» Problem description
All of the records below are to be copied exactly.

» Data supplied
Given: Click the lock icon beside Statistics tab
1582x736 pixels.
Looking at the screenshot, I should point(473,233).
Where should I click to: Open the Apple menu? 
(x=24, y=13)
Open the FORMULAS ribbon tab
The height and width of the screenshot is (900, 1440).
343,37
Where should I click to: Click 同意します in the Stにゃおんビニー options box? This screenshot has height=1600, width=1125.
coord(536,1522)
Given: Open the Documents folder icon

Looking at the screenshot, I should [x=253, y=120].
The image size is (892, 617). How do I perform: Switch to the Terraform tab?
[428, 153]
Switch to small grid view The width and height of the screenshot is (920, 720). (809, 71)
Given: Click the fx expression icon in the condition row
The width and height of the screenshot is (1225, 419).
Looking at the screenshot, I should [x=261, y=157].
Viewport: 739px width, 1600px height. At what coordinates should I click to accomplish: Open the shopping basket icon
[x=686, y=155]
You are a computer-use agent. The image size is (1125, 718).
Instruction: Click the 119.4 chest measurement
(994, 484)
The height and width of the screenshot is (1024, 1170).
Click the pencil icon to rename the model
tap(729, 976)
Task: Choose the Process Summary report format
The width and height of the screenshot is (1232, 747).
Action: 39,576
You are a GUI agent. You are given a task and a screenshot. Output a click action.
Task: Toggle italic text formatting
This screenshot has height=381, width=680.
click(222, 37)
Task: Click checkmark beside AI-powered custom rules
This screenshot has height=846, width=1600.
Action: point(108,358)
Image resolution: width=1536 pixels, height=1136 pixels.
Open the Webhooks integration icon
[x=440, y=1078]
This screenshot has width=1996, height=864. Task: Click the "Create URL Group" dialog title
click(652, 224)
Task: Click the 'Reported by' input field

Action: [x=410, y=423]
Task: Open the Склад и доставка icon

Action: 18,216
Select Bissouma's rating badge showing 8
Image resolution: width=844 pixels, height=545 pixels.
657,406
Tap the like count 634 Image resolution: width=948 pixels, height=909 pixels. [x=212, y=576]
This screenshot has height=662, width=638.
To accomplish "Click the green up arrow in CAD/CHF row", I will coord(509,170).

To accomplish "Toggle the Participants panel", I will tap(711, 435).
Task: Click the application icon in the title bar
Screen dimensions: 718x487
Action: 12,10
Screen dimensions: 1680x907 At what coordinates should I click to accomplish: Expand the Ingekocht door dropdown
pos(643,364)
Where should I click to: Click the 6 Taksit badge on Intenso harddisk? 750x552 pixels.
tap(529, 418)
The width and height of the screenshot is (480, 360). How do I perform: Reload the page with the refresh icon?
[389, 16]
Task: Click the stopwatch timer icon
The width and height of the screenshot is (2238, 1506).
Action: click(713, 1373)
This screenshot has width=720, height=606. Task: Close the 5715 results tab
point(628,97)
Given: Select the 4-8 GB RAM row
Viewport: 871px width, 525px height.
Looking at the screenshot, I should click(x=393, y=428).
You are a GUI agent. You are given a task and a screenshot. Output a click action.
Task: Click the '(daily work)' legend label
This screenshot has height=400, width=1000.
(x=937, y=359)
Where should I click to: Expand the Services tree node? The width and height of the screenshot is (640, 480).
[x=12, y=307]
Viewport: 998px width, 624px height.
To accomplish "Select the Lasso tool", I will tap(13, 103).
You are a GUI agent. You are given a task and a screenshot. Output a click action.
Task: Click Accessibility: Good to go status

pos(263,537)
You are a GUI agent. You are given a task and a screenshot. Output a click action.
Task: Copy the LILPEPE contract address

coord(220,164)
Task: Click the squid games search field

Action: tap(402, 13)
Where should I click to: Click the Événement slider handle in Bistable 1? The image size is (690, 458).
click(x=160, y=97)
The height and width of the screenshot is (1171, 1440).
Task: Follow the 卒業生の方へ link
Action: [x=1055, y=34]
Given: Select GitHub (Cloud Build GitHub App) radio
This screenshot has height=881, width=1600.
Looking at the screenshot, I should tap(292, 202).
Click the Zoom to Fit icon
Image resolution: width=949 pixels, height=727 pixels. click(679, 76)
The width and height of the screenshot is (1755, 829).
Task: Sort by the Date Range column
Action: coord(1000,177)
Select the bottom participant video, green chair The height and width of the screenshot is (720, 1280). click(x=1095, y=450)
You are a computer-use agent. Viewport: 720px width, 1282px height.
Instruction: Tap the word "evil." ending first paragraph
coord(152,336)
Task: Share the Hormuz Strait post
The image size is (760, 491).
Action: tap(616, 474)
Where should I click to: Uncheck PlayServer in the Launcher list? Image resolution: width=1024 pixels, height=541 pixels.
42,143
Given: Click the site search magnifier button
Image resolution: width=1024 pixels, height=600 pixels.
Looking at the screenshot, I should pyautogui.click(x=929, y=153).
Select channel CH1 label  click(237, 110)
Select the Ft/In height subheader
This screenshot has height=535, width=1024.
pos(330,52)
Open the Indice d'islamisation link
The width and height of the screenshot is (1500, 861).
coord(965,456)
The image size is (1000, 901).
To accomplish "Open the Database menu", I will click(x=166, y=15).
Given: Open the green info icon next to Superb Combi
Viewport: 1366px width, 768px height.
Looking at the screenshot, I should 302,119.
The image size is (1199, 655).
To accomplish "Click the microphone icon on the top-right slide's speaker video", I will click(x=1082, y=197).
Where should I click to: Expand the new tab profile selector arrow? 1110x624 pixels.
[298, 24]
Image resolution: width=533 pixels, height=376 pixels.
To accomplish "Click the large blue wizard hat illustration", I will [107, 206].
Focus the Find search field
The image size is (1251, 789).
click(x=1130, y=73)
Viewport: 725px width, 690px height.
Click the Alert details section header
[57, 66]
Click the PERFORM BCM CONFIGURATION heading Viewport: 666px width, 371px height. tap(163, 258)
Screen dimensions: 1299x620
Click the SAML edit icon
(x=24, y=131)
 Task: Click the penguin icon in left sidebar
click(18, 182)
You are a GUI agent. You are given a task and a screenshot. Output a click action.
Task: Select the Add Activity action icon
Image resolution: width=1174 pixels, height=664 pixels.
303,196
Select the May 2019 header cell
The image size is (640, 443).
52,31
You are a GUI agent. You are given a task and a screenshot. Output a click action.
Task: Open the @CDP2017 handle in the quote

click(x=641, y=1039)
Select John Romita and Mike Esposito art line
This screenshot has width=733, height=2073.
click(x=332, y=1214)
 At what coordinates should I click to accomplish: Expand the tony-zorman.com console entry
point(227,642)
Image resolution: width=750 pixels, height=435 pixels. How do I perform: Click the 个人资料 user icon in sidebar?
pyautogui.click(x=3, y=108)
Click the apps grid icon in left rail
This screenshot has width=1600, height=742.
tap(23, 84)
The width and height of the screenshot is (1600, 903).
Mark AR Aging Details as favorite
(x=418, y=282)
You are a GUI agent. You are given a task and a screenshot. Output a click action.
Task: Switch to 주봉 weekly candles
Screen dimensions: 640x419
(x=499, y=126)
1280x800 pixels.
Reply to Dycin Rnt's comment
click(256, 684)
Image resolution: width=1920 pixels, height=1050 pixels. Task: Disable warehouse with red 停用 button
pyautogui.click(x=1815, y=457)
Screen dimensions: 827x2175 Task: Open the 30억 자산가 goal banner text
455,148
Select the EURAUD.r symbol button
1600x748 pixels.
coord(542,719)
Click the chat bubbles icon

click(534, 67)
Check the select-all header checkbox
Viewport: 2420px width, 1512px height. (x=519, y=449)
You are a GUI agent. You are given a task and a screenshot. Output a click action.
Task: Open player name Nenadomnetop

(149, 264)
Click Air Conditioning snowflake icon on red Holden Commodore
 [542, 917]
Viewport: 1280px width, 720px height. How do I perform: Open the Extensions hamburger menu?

» Task solution
Given: Click the lock icon beside Statistics tab
1582x736 pixels.
Looking at the screenshot, I should point(473,233).
Where should I click to: Open the Apple menu? 
(x=24, y=13)
Open the FORMULAS ribbon tab
The height and width of the screenshot is (900, 1440).
343,37
Where should I click to: Click 同意します in the Stにゃおんビニー options box? This screenshot has height=1600, width=1125.
coord(536,1522)
Given: Open the Documents folder icon

Looking at the screenshot, I should [x=253, y=120].
The image size is (892, 617). How do I perform: Switch to the Terraform tab?
[428, 153]
Switch to small grid view The width and height of the screenshot is (920, 720). (809, 71)
Given: Click the fx expression icon in the condition row
The width and height of the screenshot is (1225, 419).
Looking at the screenshot, I should [x=261, y=157].
Viewport: 739px width, 1600px height. At what coordinates should I click to accomplish: Open the shopping basket icon
[x=686, y=155]
You are a computer-use agent. The image size is (1125, 718).
Instruction: Click the 119.4 chest measurement
(994, 484)
The height and width of the screenshot is (1024, 1170).
Click the pencil icon to rename the model
tap(729, 976)
Task: Choose the Process Summary report format
The width and height of the screenshot is (1232, 747).
Action: 39,576
You are a GUI agent. You are given a task and a screenshot. Output a click action.
Task: Toggle italic text formatting
This screenshot has height=381, width=680.
click(222, 37)
Task: Click checkmark beside AI-powered custom rules
This screenshot has height=846, width=1600.
Action: point(108,358)
Image resolution: width=1536 pixels, height=1136 pixels.
Open the Webhooks integration icon
[x=440, y=1078]
This screenshot has width=1996, height=864. Task: Click the "Create URL Group" dialog title
click(652, 224)
Task: Click the 'Reported by' input field

Action: [x=410, y=423]
Task: Open the Склад и доставка icon

Action: 18,216
Select Bissouma's rating badge showing 8
Image resolution: width=844 pixels, height=545 pixels.
657,406
Tap the like count 634 Image resolution: width=948 pixels, height=909 pixels. [x=212, y=576]
This screenshot has height=662, width=638.
To accomplish "Click the green up arrow in CAD/CHF row", I will coord(509,170).

To accomplish "Toggle the Participants panel", I will tap(711, 435).
Task: Click the application icon in the title bar
Screen dimensions: 718x487
Action: 12,10
Screen dimensions: 1680x907 At what coordinates should I click to accomplish: Expand the Ingekocht door dropdown
pos(643,364)
Where should I click to: Click the 6 Taksit badge on Intenso harddisk? 750x552 pixels.
tap(529, 418)
The width and height of the screenshot is (480, 360). How do I perform: Reload the page with the refresh icon?
[389, 16]
Task: Click the stopwatch timer icon
The width and height of the screenshot is (2238, 1506).
Action: click(713, 1373)
This screenshot has width=720, height=606. Task: Close the 5715 results tab
point(628,97)
Given: Select the 4-8 GB RAM row
Viewport: 871px width, 525px height.
Looking at the screenshot, I should click(x=393, y=428).
You are a GUI agent. You are given a task and a screenshot. Output a click action.
Task: Click the '(daily work)' legend label
This screenshot has height=400, width=1000.
(x=937, y=359)
Where should I click to: Expand the Services tree node? The width and height of the screenshot is (640, 480).
[x=12, y=307]
Viewport: 998px width, 624px height.
To accomplish "Select the Lasso tool", I will tap(13, 103).
You are a GUI agent. You are given a task and a screenshot. Output a click action.
Task: Click Accessibility: Good to go status

pos(263,537)
You are a GUI agent. You are given a task and a screenshot. Output a click action.
Task: Copy the LILPEPE contract address

coord(220,164)
Task: Click the squid games search field

Action: tap(402, 13)
Where should I click to: Click the Événement slider handle in Bistable 1? The image size is (690, 458).
click(x=160, y=97)
The height and width of the screenshot is (1171, 1440).
Task: Follow the 卒業生の方へ link
Action: [x=1055, y=34]
Given: Select GitHub (Cloud Build GitHub App) radio
This screenshot has height=881, width=1600.
Looking at the screenshot, I should tap(292, 202).
Click the Zoom to Fit icon
Image resolution: width=949 pixels, height=727 pixels. click(679, 76)
The width and height of the screenshot is (1755, 829).
Task: Sort by the Date Range column
Action: coord(1000,177)
Select the bottom participant video, green chair The height and width of the screenshot is (720, 1280). click(x=1095, y=450)
You are a computer-use agent. Viewport: 720px width, 1282px height.
Instruction: Tap the word "evil." ending first paragraph
coord(152,336)
Task: Share the Hormuz Strait post
The image size is (760, 491).
Action: tap(616, 474)
Where should I click to: Uncheck PlayServer in the Launcher list? Image resolution: width=1024 pixels, height=541 pixels.
42,143
Given: Click the site search magnifier button
Image resolution: width=1024 pixels, height=600 pixels.
Looking at the screenshot, I should pyautogui.click(x=929, y=153).
Select channel CH1 label  click(237, 110)
Select the Ft/In height subheader
This screenshot has height=535, width=1024.
pos(330,52)
Open the Indice d'islamisation link
The width and height of the screenshot is (1500, 861).
coord(965,456)
The image size is (1000, 901).
To accomplish "Open the Database menu", I will click(x=166, y=15).
Given: Open the green info icon next to Superb Combi
Viewport: 1366px width, 768px height.
Looking at the screenshot, I should 302,119.
The image size is (1199, 655).
To accomplish "Click the microphone icon on the top-right slide's speaker video", I will click(x=1082, y=197).
Where should I click to: Expand the new tab profile selector arrow? 1110x624 pixels.
[298, 24]
Image resolution: width=533 pixels, height=376 pixels.
To accomplish "Click the large blue wizard hat illustration", I will [107, 206].
Focus the Find search field
The image size is (1251, 789).
click(x=1130, y=73)
Viewport: 725px width, 690px height.
Click the Alert details section header
[57, 66]
Click the PERFORM BCM CONFIGURATION heading Viewport: 666px width, 371px height. tap(163, 258)
Screen dimensions: 1299x620
Click the SAML edit icon
(x=24, y=131)
 Task: Click the penguin icon in left sidebar
click(18, 182)
You are a GUI agent. You are given a task and a screenshot. Output a click action.
Task: Select the Add Activity action icon
Image resolution: width=1174 pixels, height=664 pixels.
303,196
Select the May 2019 header cell
The image size is (640, 443).
52,31
You are a GUI agent. You are given a task and a screenshot. Output a click action.
Task: Open the @CDP2017 handle in the quote

click(x=641, y=1039)
Select John Romita and Mike Esposito art line
This screenshot has width=733, height=2073.
click(x=332, y=1214)
 At what coordinates should I click to accomplish: Expand the tony-zorman.com console entry
point(227,642)
Image resolution: width=750 pixels, height=435 pixels. How do I perform: Click the 个人资料 user icon in sidebar?
pyautogui.click(x=3, y=108)
Click the apps grid icon in left rail
This screenshot has width=1600, height=742.
tap(23, 84)
The width and height of the screenshot is (1600, 903).
Mark AR Aging Details as favorite
(x=418, y=282)
You are a GUI agent. You are given a task and a screenshot. Output a click action.
Task: Switch to 주봉 weekly candles
Screen dimensions: 640x419
(x=499, y=126)
1280x800 pixels.
Reply to Dycin Rnt's comment
click(256, 684)
Image resolution: width=1920 pixels, height=1050 pixels. Task: Disable warehouse with red 停用 button
pyautogui.click(x=1815, y=457)
Screen dimensions: 827x2175 Task: Open the 30억 자산가 goal banner text
455,148
Select the EURAUD.r symbol button
1600x748 pixels.
coord(542,719)
Click the chat bubbles icon

click(534, 67)
Check the select-all header checkbox
Viewport: 2420px width, 1512px height. (x=519, y=449)
You are a GUI agent. You are given a task and a screenshot. Output a click action.
Task: Open player name Nenadomnetop

(149, 264)
Click Air Conditioning snowflake icon on red Holden Commodore
 [542, 917]
Viewport: 1280px width, 720px height. How do I perform: Open the Extensions hamburger menu?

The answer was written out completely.